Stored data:
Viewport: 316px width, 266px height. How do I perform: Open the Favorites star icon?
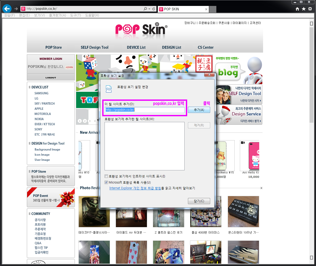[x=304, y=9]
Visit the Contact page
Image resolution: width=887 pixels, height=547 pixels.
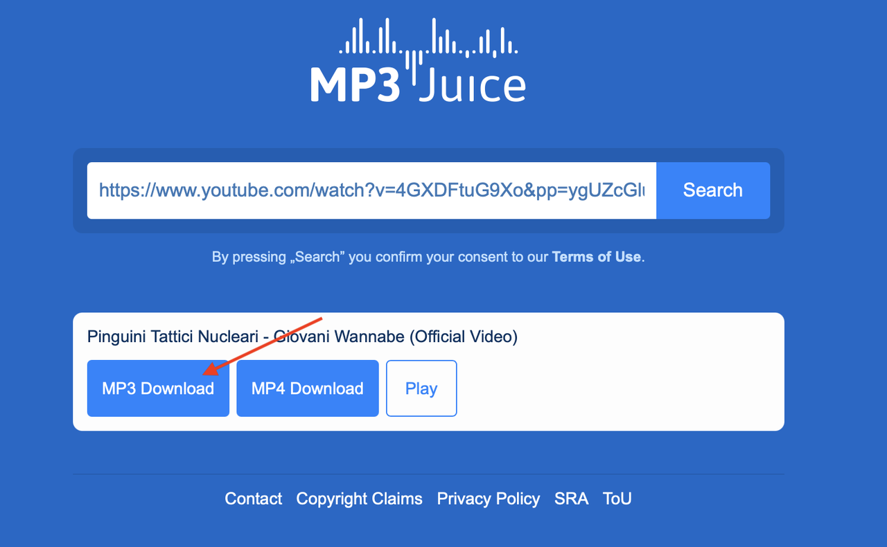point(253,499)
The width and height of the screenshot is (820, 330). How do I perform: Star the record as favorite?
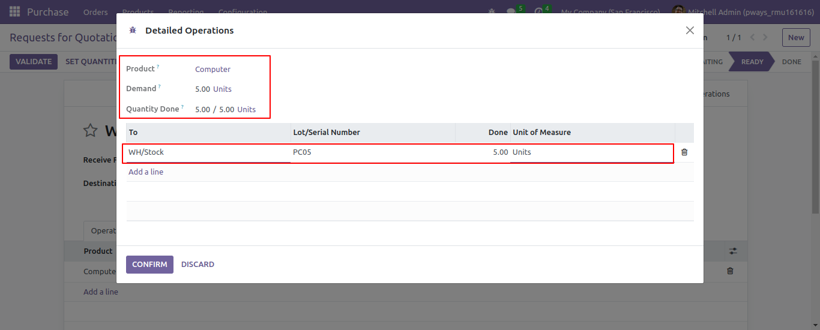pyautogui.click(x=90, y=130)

==

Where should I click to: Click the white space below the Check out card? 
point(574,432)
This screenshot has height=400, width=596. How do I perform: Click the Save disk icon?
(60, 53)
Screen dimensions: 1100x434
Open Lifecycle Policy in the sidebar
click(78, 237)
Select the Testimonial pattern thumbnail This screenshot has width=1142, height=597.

→ Task directions
Starting with the line that holds "Screen dimensions: 1100x434" and ending with the line that holds "Select the Testimonial", retype every line in the data above exactly, and nothing else.

→ Your solution
Screen dimensions: 1100x434
Open Lifecycle Policy in the sidebar
click(78, 237)
Select the Testimonial pattern thumbnail This screenshot has width=1142, height=597.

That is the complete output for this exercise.